• [Page excerpt]
start

Appellant contends the State's case is inherently unbelievable. As a result, he argues, the verdict is unsupported by the evidence and must be reversed. We do not agree.

' Appellant asserts that the victim's charges and testimony were motivated by jealousy and revenge. Appellant testified M.B. said she would "get even" with him. He felt this statement was attributable to the fact that M.B. was jealous of his sexual involvement with other women and because he had wrongfully taken fifteen ($15.00) dollars from her. State witness Betty Newhouse testified she and Appellant drove to a liquor store on a Sunday where Appellant bought liquor. Since liquor sales are prohibited in Indiana on Sundays, Appellant urges these two examples evidence a fabrication and inherent unbelievability warranting reversal of his conviction.

end

• [Tasks to perform]
A - Copy the part of the appeal excerpt starting with "Appellant contends the" and going on through "of his conviction.".
B - According to the appeal excerpt, how much money had Appellant wrongfully taken from M.B.?
C - Continue the appeal excerpt from its final sentence onward.
The listing that follows has no connection to the appeal excerpt.

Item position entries
start

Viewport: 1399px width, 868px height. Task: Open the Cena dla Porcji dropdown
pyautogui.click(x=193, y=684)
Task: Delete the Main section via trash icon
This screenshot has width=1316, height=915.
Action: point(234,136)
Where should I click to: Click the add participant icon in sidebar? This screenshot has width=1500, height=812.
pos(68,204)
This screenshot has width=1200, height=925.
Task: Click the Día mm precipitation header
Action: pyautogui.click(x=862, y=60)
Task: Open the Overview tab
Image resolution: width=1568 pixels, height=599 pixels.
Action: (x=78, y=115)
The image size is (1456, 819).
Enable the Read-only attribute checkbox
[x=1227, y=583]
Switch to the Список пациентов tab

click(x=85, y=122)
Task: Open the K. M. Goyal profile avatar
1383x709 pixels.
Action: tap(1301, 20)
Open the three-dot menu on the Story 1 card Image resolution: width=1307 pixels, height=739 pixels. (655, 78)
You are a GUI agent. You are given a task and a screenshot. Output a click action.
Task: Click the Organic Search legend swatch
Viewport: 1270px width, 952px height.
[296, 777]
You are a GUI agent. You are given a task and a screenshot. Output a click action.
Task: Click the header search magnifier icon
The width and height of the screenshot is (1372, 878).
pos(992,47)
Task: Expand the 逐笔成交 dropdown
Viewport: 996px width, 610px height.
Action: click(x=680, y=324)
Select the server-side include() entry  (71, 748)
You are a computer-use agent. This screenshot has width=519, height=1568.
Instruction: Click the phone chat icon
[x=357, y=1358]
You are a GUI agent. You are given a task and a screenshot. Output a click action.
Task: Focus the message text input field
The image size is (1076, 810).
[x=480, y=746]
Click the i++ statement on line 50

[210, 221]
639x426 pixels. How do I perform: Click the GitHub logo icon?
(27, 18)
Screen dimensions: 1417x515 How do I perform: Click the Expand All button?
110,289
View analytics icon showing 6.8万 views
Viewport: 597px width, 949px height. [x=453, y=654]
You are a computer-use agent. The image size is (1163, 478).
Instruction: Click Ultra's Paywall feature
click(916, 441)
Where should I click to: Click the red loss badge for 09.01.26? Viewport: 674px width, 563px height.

end

• [The answers]
A -
Appellant contends the State's case is inherently unbelievable. As a result, he argues, the verdict is unsupported by the evidence and must be reversed. We do not agree.

' Appellant asserts that the victim's charges and testimony were motivated by jealousy and revenge. Appellant testified M.B. said she would "get even" with him. He felt this statement was attributable to the fact that M.B. was jealous of his sexual involvement with other women and because he had wrongfully taken fifteen ($15.00) dollars from her. State witness Betty Newhouse testified she and Appellant drove to a liquor store on a Sunday where Appellant bought liquor. Since liquor sales are prohibited in Indiana on Sundays, Appellant urges these two examples evidence a fabrication and inherent unbelievability warranting reversal of his conviction.

B - Fifteen dollars ($15.00).

C -
When the Court is confronted with a challenge to the sufficiency of the evidence, it neither weighs evidence nor judges credibility; rather, the Court examines only the circumstantial and direct evidence most favorable to the State, together with all reasonable inferences which can be drawn therefrom. If there is substantial evidence of probative value to support the conclusion the defendant is guilty beyond a reasonable doubt, the verdict will not be set aside. Smith v. State, (1984) Ind., 465 N.E.2d 1105, reh. denied; Lindsey v. State, (1984) Ind., 465 N.E.2d 721. Appellant's challenges address the weight and credibility of evidence, which is the province of the fact finder and will not be rejudged on appeal. It was for the fact finder to decide whether to believe Appellant's testimony. The fact finder also had the task of assessing Betty Newhouse's testimony and its effect on the credibility of the State's case. Everroad v. State, (1983) Ind., 442 N.E.2d 994, 1003; Loyd v. State, (1980) 272 Ind. 404, 398 N.E.2d 1260, 1264, cert. denied, 449 U.S. 881, 101 S.Ct. 231, 66 L.Ed.2d 105. Newhouse's testimony was not essential to the case as it is well settled that the victim's testimony is sufficient to sustain a rape conviction. Morgan v. State, (1981) Ind., 425 N.E.2d 625; Ives v. State, (1981) Ind., 418 N.E.2d 220, reh. denied.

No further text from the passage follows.